## Begin

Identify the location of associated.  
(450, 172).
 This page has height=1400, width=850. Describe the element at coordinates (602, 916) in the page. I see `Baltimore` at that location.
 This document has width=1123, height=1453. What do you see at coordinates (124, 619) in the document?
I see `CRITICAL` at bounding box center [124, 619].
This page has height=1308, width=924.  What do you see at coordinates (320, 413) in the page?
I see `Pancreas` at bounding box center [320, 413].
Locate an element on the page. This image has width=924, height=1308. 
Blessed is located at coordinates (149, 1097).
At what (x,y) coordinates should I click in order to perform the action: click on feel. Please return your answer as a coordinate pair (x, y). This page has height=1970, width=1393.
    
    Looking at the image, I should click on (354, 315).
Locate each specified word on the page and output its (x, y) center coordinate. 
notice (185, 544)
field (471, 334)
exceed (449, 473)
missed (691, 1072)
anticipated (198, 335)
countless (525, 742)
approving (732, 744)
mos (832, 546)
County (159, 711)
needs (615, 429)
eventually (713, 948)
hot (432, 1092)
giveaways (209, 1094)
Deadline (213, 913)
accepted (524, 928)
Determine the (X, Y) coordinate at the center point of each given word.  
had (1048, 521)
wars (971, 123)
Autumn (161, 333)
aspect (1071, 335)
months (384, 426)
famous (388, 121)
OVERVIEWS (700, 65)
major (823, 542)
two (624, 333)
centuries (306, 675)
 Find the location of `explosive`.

## End

- PROBLEM STATEMENT:
Extract every line of the entries above that contains the word "width".

- WRITTEN RESPONSE:
 This page has height=1400, width=850. Describe the element at coordinates (602, 916) in the page. I see `Baltimore` at that location.
 This document has width=1123, height=1453. What do you see at coordinates (124, 619) in the document?
This page has height=1308, width=924.  What do you see at coordinates (320, 413) in the page?
Locate an element on the page. This image has width=924, height=1308. 
At what (x,y) coordinates should I click in order to perform the action: click on feel. Please return your answer as a coordinate pair (x, y). This page has height=1970, width=1393.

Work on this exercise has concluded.